[Recorded information — start]

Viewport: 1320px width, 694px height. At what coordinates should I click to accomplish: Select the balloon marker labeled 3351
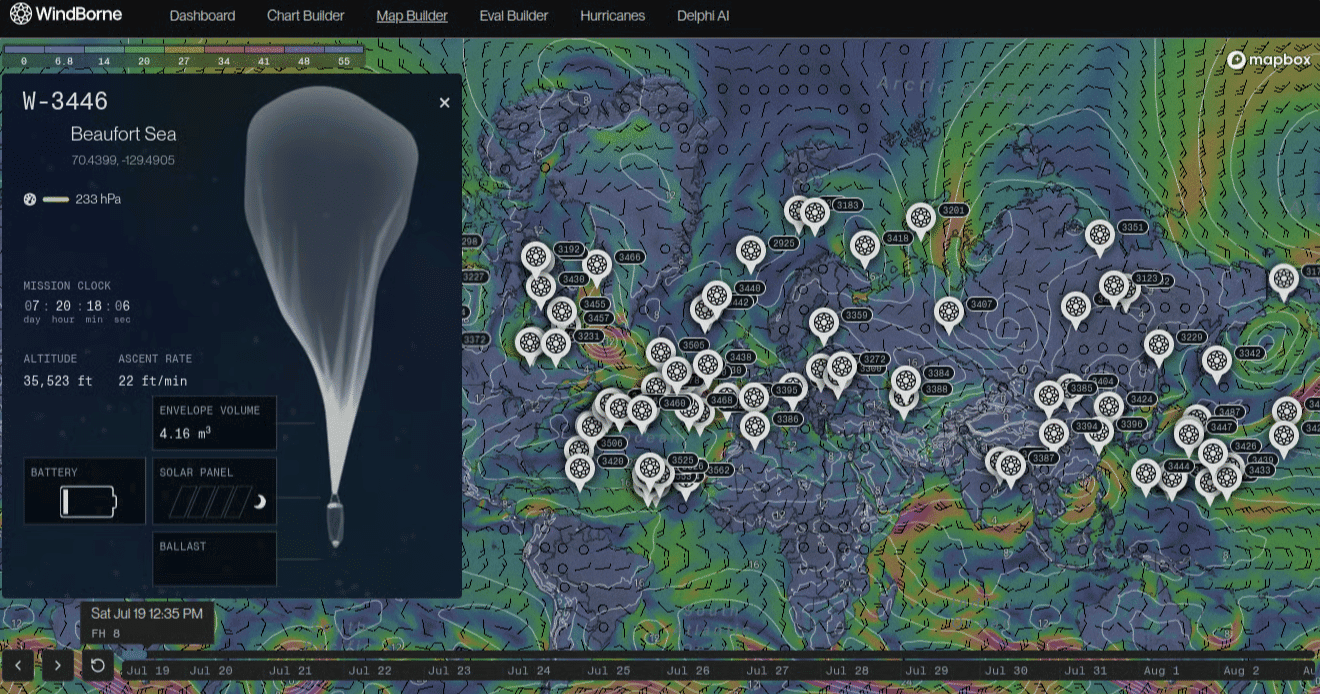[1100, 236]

[Recorded information — finish]
[Recorded information — start]

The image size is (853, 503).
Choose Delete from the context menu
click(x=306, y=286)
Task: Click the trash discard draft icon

[Recorded information — finish]

An exact copy of the lines above between the line holding "Choose Delete from the context menu" and the line holding "Task: Click the trash discard draft icon", inclusive, is the whole answer.

## Response for this exercise
Choose Delete from the context menu
click(x=306, y=286)
Task: Click the trash discard draft icon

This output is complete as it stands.